Reading I Is 60:1-6; Responsorial Psalm Ps 72:1-2, 7-8, 10-11, 12-13; Reading II Eph 3:2-3a, 5-6; Gospel Mt 2:1-12

The Epiphany is the manifestation of God to the world through Christ. The Epiphany of the Lord was celebrated for the first time in Egypt on the day of a pagan feast of light. The liturgy of the Church uses the word “light” to guide us through the meditation on the Epiphany of the Lord Jesus.

In the Gospel, we hear about the magi making efforts in seeking the newborn king. They made a long journey as a star was guiding them. When they finally found the newborn king, they adored Him and offered Him presents. Their presents were the gold which was a symbol of the royalty of Christ, the frankincense which was a symbol of His divinity, and the myrrh which was a symbol of His humanity and predicted His death.  The magi represented the whole humanity. Their visit to Christ shows that the whole humanity welcomes the newborn king.

It is important to realize that even though the political and religious authorities of Israel knew about the newborn king they did not come to adore Him. They saw Him as a rival, a threat to their power. Herode was so jealous against the newborn king that he made an attempt to kill Him. It is surprising that those who knew about the coming of Christ, the people of Israel, did not welcome Him, but only the magi who came from far away were the ones who came to adore Christ as a king of the universe and saviour.

In fact, as Christ puts it, prostitutes and publicans may enter the kingdom of God before us who believe to be already united with Christ for they make efforts to find Christ while we do not. However, things should not be like that. The Epiphany of the Lord is an invitation for us to examine if we make efforts in seeking Christ, if we do concrete actions for Christ because to have faith in Him is not enough. We should follow the magi who did not only contemplate the star, but decided to follow it.

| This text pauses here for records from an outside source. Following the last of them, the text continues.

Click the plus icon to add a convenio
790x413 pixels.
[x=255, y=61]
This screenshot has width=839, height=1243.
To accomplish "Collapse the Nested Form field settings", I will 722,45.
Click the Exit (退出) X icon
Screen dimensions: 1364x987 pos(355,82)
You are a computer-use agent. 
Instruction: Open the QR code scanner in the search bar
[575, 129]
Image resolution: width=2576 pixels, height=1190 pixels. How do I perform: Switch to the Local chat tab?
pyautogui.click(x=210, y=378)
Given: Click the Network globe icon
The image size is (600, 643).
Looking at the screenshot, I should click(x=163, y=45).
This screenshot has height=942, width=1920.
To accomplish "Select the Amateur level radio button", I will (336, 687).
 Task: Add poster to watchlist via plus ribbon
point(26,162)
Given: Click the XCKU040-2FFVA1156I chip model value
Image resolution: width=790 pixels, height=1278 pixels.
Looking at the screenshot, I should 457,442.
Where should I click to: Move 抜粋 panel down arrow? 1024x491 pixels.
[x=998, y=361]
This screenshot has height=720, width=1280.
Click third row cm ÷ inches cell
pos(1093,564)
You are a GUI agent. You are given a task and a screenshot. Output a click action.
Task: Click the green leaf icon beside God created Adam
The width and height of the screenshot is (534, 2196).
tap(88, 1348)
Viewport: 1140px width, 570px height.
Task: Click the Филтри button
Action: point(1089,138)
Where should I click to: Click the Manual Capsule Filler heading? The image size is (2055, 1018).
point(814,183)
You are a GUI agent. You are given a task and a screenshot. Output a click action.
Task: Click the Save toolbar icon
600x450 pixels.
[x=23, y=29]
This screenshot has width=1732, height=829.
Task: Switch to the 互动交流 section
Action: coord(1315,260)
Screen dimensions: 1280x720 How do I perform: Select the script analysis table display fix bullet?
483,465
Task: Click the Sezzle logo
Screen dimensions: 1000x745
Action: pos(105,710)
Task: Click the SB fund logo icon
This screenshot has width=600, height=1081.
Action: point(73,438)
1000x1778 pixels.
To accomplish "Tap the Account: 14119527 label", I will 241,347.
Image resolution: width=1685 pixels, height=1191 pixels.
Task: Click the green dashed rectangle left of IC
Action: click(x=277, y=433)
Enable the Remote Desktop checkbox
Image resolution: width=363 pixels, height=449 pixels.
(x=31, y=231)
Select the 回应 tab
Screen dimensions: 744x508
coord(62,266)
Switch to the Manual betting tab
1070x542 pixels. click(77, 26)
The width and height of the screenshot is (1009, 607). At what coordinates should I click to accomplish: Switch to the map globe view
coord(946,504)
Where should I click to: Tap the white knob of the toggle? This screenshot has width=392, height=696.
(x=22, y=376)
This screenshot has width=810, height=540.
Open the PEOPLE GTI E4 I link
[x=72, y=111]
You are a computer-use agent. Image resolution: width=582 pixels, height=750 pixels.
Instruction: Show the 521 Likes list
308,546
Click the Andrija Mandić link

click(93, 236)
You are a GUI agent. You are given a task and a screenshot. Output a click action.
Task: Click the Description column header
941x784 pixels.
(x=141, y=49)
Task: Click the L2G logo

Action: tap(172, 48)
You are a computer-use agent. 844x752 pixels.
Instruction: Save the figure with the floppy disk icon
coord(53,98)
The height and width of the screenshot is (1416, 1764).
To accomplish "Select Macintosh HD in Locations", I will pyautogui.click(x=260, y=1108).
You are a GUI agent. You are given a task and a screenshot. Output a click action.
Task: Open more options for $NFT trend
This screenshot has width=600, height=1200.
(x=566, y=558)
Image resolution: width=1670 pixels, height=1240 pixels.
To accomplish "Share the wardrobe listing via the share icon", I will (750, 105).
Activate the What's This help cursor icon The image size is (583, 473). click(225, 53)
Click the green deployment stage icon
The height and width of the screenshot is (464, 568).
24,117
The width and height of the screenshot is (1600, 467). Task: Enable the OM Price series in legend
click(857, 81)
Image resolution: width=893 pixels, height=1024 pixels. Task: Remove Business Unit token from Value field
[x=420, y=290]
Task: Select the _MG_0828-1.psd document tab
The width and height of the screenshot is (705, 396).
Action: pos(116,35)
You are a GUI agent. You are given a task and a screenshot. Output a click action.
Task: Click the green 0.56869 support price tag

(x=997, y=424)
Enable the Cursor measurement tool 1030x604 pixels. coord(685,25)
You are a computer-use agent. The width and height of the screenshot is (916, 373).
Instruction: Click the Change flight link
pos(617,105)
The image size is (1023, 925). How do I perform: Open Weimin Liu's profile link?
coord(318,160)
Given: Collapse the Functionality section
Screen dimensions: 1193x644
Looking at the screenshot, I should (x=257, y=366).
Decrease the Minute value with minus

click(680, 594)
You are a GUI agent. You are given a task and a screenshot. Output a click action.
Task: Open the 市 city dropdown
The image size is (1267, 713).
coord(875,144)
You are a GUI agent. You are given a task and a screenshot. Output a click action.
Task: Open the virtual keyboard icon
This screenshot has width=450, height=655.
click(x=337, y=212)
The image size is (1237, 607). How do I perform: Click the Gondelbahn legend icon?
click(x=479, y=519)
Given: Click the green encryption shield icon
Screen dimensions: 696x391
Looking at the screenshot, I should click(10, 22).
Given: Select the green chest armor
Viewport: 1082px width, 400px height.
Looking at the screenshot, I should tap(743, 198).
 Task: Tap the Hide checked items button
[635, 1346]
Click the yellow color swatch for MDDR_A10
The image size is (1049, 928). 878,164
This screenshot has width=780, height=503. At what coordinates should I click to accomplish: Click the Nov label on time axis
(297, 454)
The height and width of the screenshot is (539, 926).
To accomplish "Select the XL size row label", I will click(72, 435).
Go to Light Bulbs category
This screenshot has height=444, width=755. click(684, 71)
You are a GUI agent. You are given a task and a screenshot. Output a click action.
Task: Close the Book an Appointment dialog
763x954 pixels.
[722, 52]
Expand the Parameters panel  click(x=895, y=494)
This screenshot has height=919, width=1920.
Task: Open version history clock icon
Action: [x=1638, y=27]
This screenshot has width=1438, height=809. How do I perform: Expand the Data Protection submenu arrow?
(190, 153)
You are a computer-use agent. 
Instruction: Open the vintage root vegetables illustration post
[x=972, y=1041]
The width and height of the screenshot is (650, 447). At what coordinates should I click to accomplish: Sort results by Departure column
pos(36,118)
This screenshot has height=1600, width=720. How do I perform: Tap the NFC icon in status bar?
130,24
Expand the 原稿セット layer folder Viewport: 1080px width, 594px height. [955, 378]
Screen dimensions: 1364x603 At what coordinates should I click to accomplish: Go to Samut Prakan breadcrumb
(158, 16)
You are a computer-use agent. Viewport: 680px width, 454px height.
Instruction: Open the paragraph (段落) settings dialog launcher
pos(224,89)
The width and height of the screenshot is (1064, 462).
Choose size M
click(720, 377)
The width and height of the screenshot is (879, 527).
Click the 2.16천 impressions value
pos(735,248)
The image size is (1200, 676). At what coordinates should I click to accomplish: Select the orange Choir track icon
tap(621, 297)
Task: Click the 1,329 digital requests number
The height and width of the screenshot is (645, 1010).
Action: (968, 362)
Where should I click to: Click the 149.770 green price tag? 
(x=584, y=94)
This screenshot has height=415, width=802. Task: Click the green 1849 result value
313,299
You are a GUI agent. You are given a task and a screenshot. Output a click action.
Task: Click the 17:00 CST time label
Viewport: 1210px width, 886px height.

Thus, God sends to each one of us a star, namely all different things that God does to manifest His presence in our lives. So, the question for us today is: Do we limit ourselves to the contemplation of the star, or like the magi, do we act according to God’s will? We should imitate the magi and go before the King with presents to offer Him. The presents we are to offer Him are our hearts. Thus, we have to make sure that our hearts are worthy to be presented before the King. If our hearts are full of jealousy, envy and desires for bodily pleasures, we should pray that God fills them with love, gratitude, and the desire for true joy so that they may be worthy for Christ. May our blessed mother, the Virgin Mary pray for us.

 Note: The 6:30 AM Mass of Epiphany (January 3, 2020 at Mont Sion Gikungu), was celebrated by reverend Father Alain Amani.